A poor quarter for Roche leads to muted expectations

Launching a suite of Covid-19 diagnostics could not prevent Roche’s first-half profits sliding 5%.

Corporate strategy

Roche has not escaped a hit to its top line from the Covid-19 pandemic, but as one of the leading lights of the coronavirus diagnostics effort – and with no other medical device products to drag it down – it found itself at the half-year point in the unusual position of having its medtech division doing better than pharma. 

Its revenues, down 4% overall at SFr29.3bn ($31.5bn), missed analysts’ consensus expectations, and its US stock traded down 5% in the morning today. However, its full-year guidance remains unchanged, at low to mid single-digit sales growth at constant exchange rates – roughly where it is now.
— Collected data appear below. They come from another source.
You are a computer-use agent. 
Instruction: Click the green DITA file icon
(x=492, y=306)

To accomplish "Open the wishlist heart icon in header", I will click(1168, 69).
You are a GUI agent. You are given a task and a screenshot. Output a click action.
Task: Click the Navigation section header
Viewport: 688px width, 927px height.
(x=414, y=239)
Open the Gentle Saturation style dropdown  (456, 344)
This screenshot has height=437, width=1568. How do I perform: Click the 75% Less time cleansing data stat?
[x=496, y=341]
At constant exchange rates the group’s first-half sales ticked up 1% thanks to the strong Swiss franc. On an underlying basis, though, both total revenues and sales of its drugs fell 4% owing to decreased hospitalisations and outpatient visits, which hit sales of products including Lucentis and Rituxan in particular. Overall group profits were down 5%, at SFr$8.5bn.

The upside

Sales of newer medicines including Tecentriq, Hemlibra, Ocrevus and Perjeta were up 37%, the company said. Sales of the rheumatoid arthritis drug Actemra were up 36%, partly because of its inclusion in several countries’ treatment guidelines for severe Covid-19 pneumonia – though the use case for the anti-IL-6 MAb relies more on theory than proof.  

Increases in sales of these drugs cannot compensate, however, for revenues from its bestsellers falling because of biosimilar competition.

 

On the diagnostics side things were a little better. Test sales fell 3% overall as routine testing for disorders like cancer decreased. But molecular testing revenues jumped 51% thanks largely to the cobas Sars-CoV-2 PCR test, and could have been higher. The brake on sales here is production capacity; like other Covid-19 test makers, Roche is having difficulty meeting demand, and this situation is likely to continue for months to come, even after Roche quadrupled its test manufacturing capacity.

The cobas assay is Roche’s flagship Covid-19 diagnostic, but by no means its only one. The group has so far launched seven technologies to diagnose Covid-19 or its complications, or to otherwise monitor patients known or suspected to have the disease. Its antibody test appears to be one of the most accurate available, though a link between the presence of antibodies and protection against reinfection remains unproven. 

Roche is also the only company to have secured US emergency authorisation for a test to detect levels of IL-6, to identify those at risk of severe inflammatory response in patients already diagnosed with the coronavirus. 

Roche's marketed Covid-19 diagnostics
Test Usage Availability Launch date
LightMix Modular Sars-CoV-2 Detection of Sars-CoV-2 in tracheal aspirates or bronchoalveolar lavage CE mark; research use only in US Jan 24
cobas Sars-CoV-2  Detection of active infection, testing on our high throughput instruments FDA EUA and CE mark Mar 12
Elecsys
Anti-Sars-CoV-2 
Detection of antibodies against Sars-CoV-2 in patients, testing on established cobas e analysers FDA EUA and CE mark May 3
Viewics Labops
Covid-19
Efficiency improvements in laboratories Launched in US May 7
Roche v-TAC Digital tool to simplify screening, diagnosis and monitoring of patients with respiratory compromise CE mark May 15
Navify Symptom Tracker Remotely track and manage symptoms related to Covid-19 Launched in US May 20
Elecsys IL-6  IL-6 testing to help identify severe inflammatory response FDA EUA and CE mark Jun 4
Source: Adapted from company communications.

May was the problem month for the Swiss group, with lockdown restrictions, under which patients delayed appointments, causing a double-digit decrease in total revenues year on year. The picture brightened somewhat in June, with the group saying a “strong recovery” was under way.

Even so, the company’s full-year outlook only foresees the possibility a very slight boost from its current status. This is in marked contrast to companies such as Johnson & Johnson and Abbott, both of which asserted that their dismal second quarters would be followed by pretty spectacular comebacks by year-end. Roche’s more modest expectations probably stand a better chance of coming to pass.